Continuing with our clean energy theme this week, we’d like to introduce you to E-Gas.
It begins with green electricity, water, and carbon dioxide. The end products are hydrogen and a synthetic methane Audi calls “e-gas.” It is virtually identical to fossil natural gas and is climate neutral. Audi opened an e-gas plant in Germany this month, making it the first automobile manufacturer to develop its own sustainable energy chain.
Audi anticipates that the E-gas from the new plant will power 1,500 new Audi A3 Sportback G-Tron vehicles for 15,000 kilometers (approximately 9,320 miles) of CO?-neutral driving every year. The lightweight aluminum 110-horsepower/1.4-liter turbocharged engine in the five-door model can burn natural gas, biomethane, and Audi E-gas; with its bivalent design it can also use gasoline. This gives it a total range of some 1,300 kilometers (807 miles) from each refueling.
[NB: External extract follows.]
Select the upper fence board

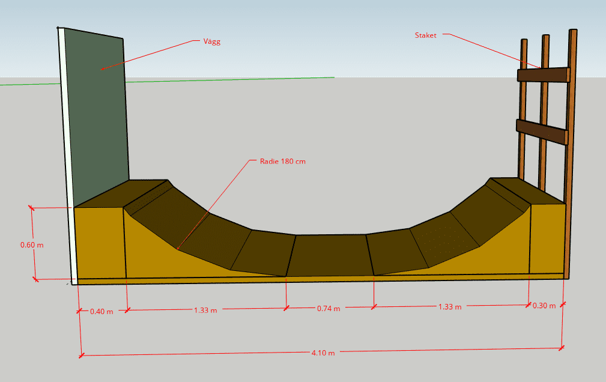542,75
The Audi A3 Sportback G-Tron, which is scheduled for launch in Germany later this year, consumes on average less than 3.5 kilograms (7.72 pounds) e-gas per 100 kilometers (62.14 miles). Greenies will appreciate that its CO? tailpipe emissions are less than 95 grams per km (152.89 g/mile). Even in a comprehensive wheel-to-well analysis that includes the construction and operation of the e-gas plant and the wind turbines used to power it, CO? emissions are just 20 grams per kilometer (32.19 g/mile).
“But how is E-gas made and distributed?” We’re glad you asked. The E-gas plant works in two process steps: electrolysis and methanation. In the first step, the plant uses surplus green electricity to break water down into oxygen and hydrogen. One day, the hydrogen byproduct could power fuel-cell vehicles. For the time being, however, in the absence of an area-wide infrastructure, a second process step is carried out directly: methanation. The hydrogen is reacted with CO? to produce synthetic methane, or Audi e-gas. It is virtually identical to fossil natural gas and will be distributed via an existing infrastructure, the German natural gas network, to local CNG filling stations. The plant is scheduled to begin feeding Audi E-gas to the grid in Fall 2013.
Customers can order a quota of E-gas when they purchase the car. This enables them to take part in an accounting process that ensures the amount of gas they put in their vehicle at the natural gas filling station is supplied to the grid by the Audi E-gas plant. Payment and billing is handled via the Audi e-gas refueling card.
So what does this mean for you? While the vehicle and its sustainable fuel source haven’t made it to the United States yet, Audi has demonstrated an alternative fuel creation and distribution chain that can be implemented in other areas and used in other natural-gas-powered vehicles as well. Let’s watch to see how this progresses stateside!